SHORT TASK ▸
Please copy the items from the start through the line holding "pyautogui.click(x=183, y=63)", inclusive, replacing "town label" with "place name" and keeping everything else the same. Leave the pictures out of your answer.

EXERCISE MATERIALS ▸
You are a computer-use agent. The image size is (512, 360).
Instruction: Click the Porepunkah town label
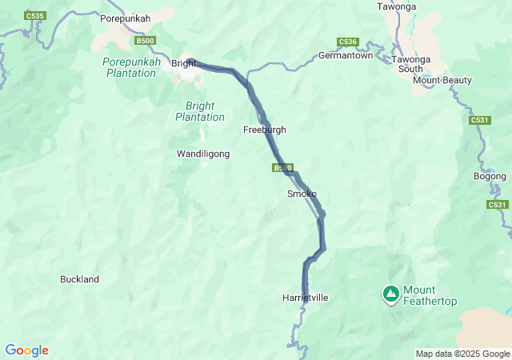pyautogui.click(x=125, y=18)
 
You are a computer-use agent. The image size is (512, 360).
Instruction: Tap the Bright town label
pyautogui.click(x=183, y=63)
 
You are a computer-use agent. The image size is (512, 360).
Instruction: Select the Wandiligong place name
pyautogui.click(x=203, y=153)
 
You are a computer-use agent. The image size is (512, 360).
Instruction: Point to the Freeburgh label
pyautogui.click(x=264, y=130)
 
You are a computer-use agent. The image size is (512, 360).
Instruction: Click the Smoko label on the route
pyautogui.click(x=302, y=194)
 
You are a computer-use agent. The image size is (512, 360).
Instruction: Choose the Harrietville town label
pyautogui.click(x=306, y=298)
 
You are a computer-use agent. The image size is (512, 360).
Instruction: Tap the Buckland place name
pyautogui.click(x=79, y=279)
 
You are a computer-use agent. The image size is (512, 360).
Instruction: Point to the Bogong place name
pyautogui.click(x=490, y=176)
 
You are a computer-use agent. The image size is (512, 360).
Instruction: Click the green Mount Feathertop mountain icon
pyautogui.click(x=390, y=295)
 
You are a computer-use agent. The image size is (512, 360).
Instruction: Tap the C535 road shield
pyautogui.click(x=34, y=15)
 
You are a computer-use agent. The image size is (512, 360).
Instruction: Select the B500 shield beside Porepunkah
pyautogui.click(x=145, y=41)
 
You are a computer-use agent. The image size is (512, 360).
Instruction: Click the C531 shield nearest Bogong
pyautogui.click(x=497, y=205)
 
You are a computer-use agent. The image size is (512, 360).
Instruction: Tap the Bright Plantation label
pyautogui.click(x=200, y=111)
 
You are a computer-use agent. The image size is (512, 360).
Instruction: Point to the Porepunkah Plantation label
pyautogui.click(x=131, y=67)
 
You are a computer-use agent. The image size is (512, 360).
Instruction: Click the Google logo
pyautogui.click(x=26, y=350)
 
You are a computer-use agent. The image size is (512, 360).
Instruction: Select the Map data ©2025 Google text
pyautogui.click(x=462, y=354)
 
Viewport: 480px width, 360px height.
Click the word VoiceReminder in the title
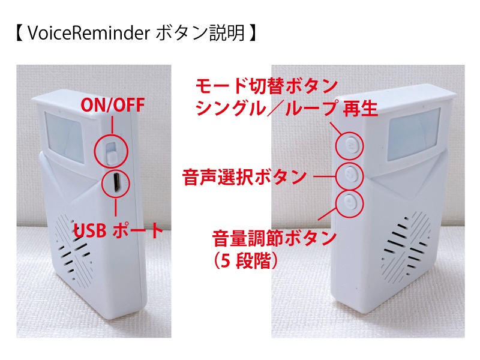tap(88, 33)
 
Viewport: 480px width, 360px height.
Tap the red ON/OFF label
tap(113, 105)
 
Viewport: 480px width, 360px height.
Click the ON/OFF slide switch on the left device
tap(112, 152)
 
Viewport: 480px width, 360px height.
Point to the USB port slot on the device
tap(116, 184)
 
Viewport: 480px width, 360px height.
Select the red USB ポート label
tap(118, 230)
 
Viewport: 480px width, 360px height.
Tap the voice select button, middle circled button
tap(350, 176)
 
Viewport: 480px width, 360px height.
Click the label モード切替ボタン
tap(266, 86)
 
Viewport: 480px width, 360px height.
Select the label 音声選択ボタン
tap(245, 177)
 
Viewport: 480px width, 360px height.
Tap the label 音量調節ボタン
tap(274, 238)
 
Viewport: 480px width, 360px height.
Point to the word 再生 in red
tap(360, 109)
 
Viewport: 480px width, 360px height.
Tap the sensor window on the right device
tap(413, 134)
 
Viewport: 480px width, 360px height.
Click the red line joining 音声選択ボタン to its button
tap(325, 176)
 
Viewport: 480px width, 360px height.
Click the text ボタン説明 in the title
tap(200, 33)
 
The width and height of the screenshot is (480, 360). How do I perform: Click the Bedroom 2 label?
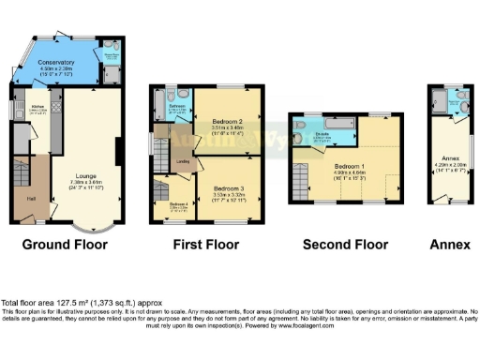(228, 122)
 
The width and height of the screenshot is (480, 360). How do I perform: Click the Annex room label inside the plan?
(446, 158)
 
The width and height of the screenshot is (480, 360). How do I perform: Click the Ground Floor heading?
(65, 245)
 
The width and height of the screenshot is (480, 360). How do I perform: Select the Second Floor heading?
(344, 245)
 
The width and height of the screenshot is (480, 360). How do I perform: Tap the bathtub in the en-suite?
(336, 122)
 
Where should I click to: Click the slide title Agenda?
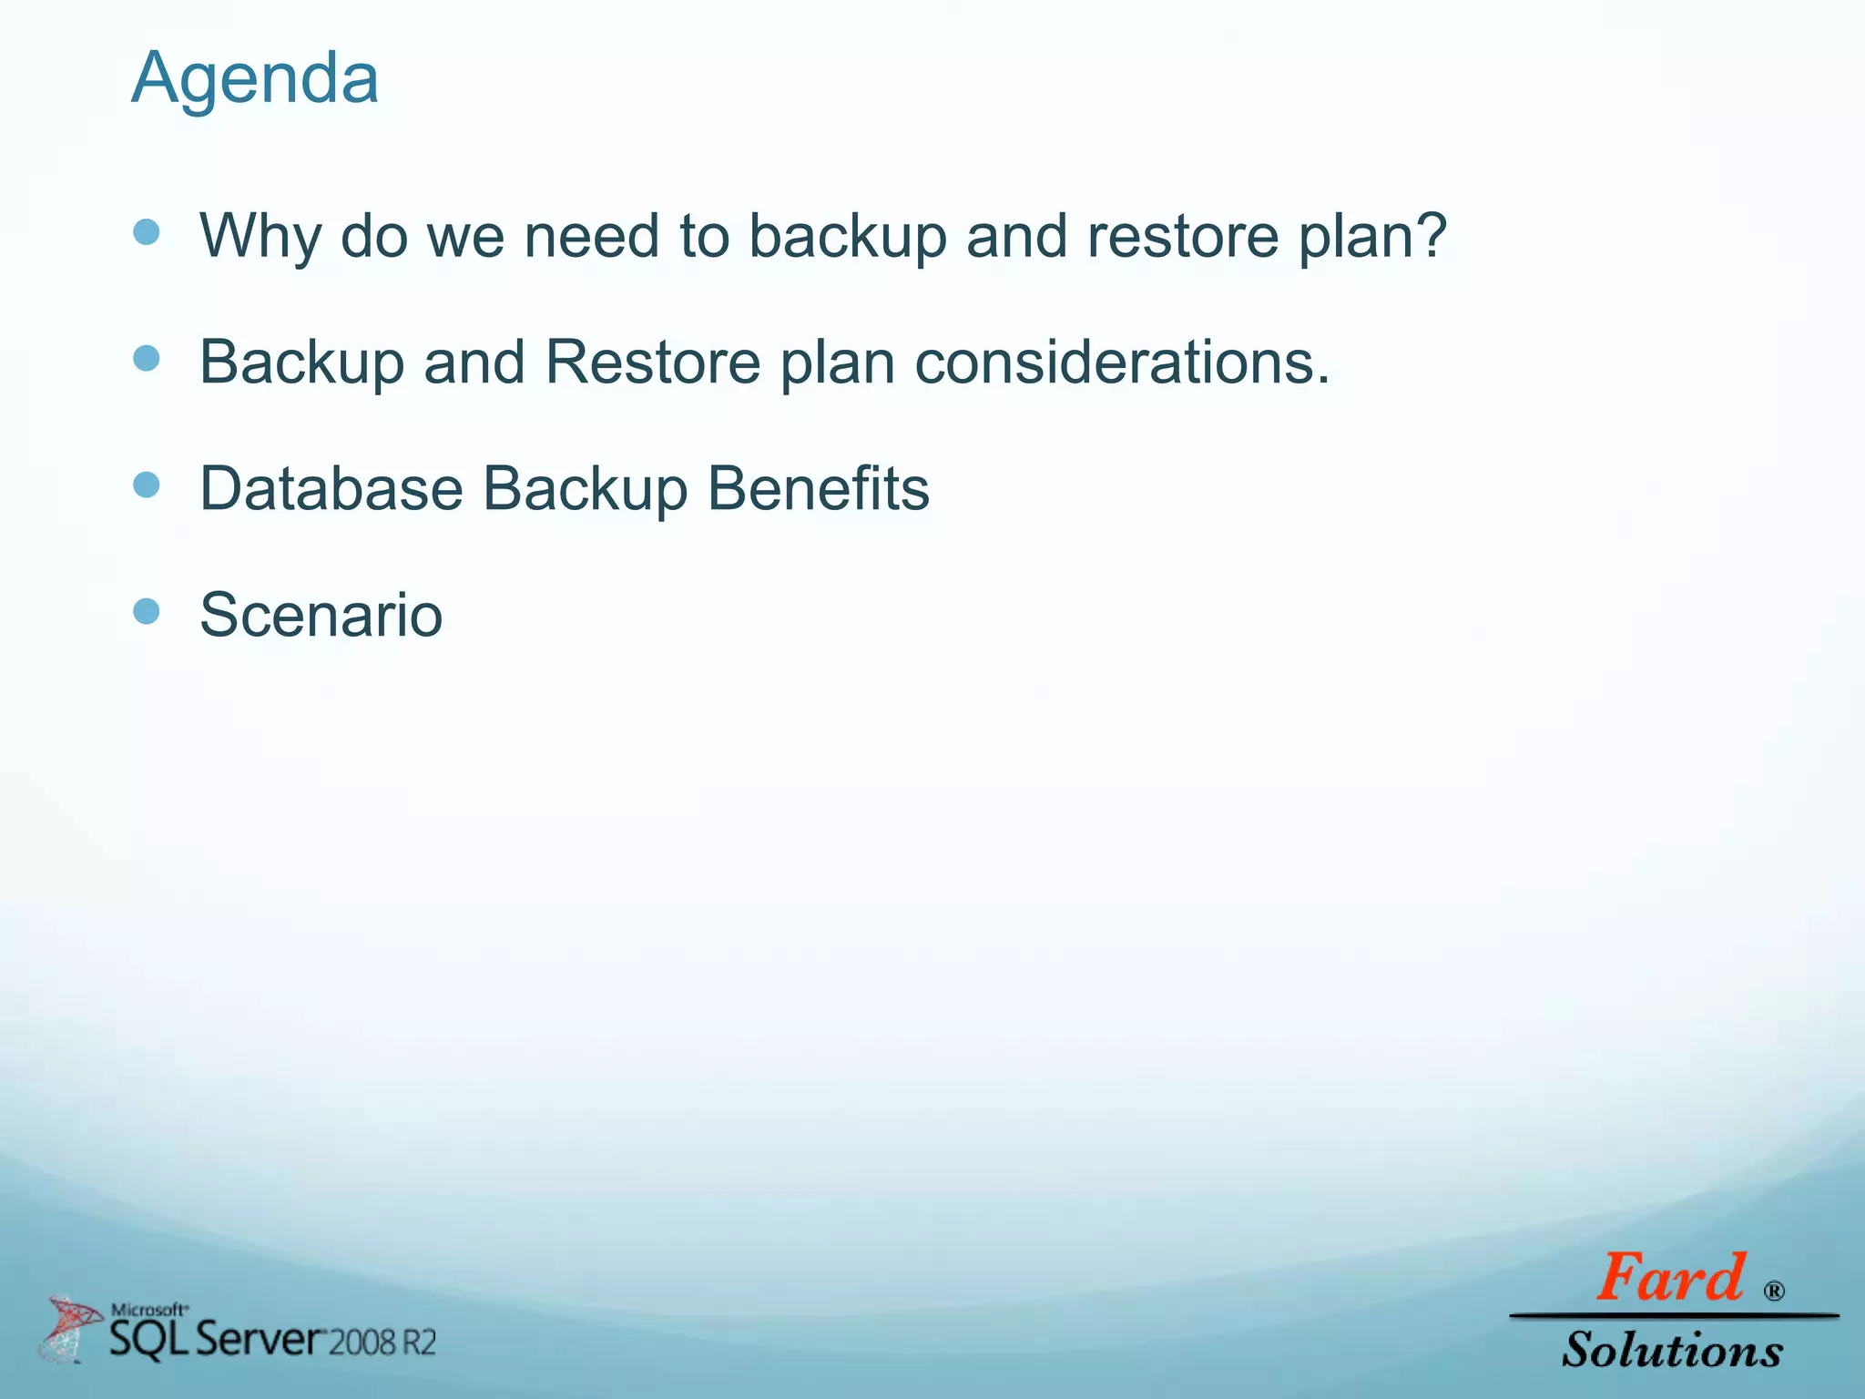pyautogui.click(x=255, y=78)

FINISHED EXERCISE ▸
You are a computer-use agent. The image size is (512, 360).
Instruction: Click the Porepunkah place name
pyautogui.click(x=125, y=18)
 
You are a computer-use agent. The image size is (512, 360).
Instruction: Tap the Bright place name
pyautogui.click(x=183, y=63)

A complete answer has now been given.